Rencontre avec la bijoutière lilloise, figure du bijou contemporain français, dans son atelier du quartier du Temple à Paris. Une discussion informelle, où les questions se sont enchaînées spontanément.

Pouvez-vous nous raconter comment vous êtes devenue bijoutière ?
C’est un peu le hasard qui m’a conduite vers ce métier. En terminale, je cherchais une voie professionnelle manuelle, et des gens m’ont parlé de la bijouterie. J’ai trouvé un apprentissage et j’ai découvert que j’aimais travailler le métal. Ce n’était pas une passion de toujours, mais j’ai été captivée dès que j’ai commencé.

Qu’est-ce qui vous plaît le plus dans le travail du métal ?
Ce qui me plaît, c’est de travailler le métal, de le transformer. J’aime la précision et la patience que cela demande. La forge, par exemple, est une technique ancestrale qui me fascine. J’ai appris un peu cette technique à Strasbourg, où j’ai eu l’occasion de m’entraîner au Damas avec Jean-Louis Hurlin, un maître d’art. Mais pour l’essentiel, j’ai appris par moi-même.

Comment se déroule votre processus créatif ? Dessinez-vous vos pièces avant de les créer ?
Ça dépend. Le dessin est pour moi un outil de réflexion. Je l’utilise pour faire évoluer une pièce ou pour trouver des solutions techniques. Mais je ne dessine pas toutes mes pièces. Souvent, ce sont les objets que je ramasse ou que je vois qui m’inspirent. Je pars de l’existant et je transforme.

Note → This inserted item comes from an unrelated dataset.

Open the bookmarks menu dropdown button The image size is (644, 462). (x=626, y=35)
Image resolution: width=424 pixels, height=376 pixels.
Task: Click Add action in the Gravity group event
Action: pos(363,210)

D’où tirez-vous votre inspiration ?
J’ai des fils conducteurs que je suis. Mes trouvailles m’inspirent. Par exemple, pour les colliers à spirales, j’ai su immédiatement ce que je voulais en faire dès que j’ai vu l’objet. J’ai fait quelques recherches pour la disposition, testé différents enroulements, et finalement, j’ai trouvé ce qui me plaisait.

Travaillez-vous uniquement le métal, ou explorez-vous d’autres matériaux ?
Je travaille aussi les végétaux, les galets, et parfois la cire. J’utilise parfois des pierres précieuses, mais seulement si la pièce le nécessite. J’aime bien la tourmaline ou l’émeraude.

Comment décririez-vous votre style ?
C’est une question difficile. Je dirais qu’il y a des influences primitives dans mon travail. Je ne suis pas dans la géométrie ; j’aime les formes désaxées et je n’aime pas la répétition. Mon travail se rapproche peut-être plus des objets africains, mais c’est difficile de se classer soi-même. Ce sont plutôt les autres qui définissent votre travail.

Avez-vous un poinçon ou une signature pour vos créations ?
Oui, j’ai un poinçon de maître. C’est un losange avec mes initiales, MA, et au milieu, il y a un castor. Le castor est un animal constructeur, familial, et qui vit en harmonie avec la nature. C’est un symbole qui me parle beaucoup.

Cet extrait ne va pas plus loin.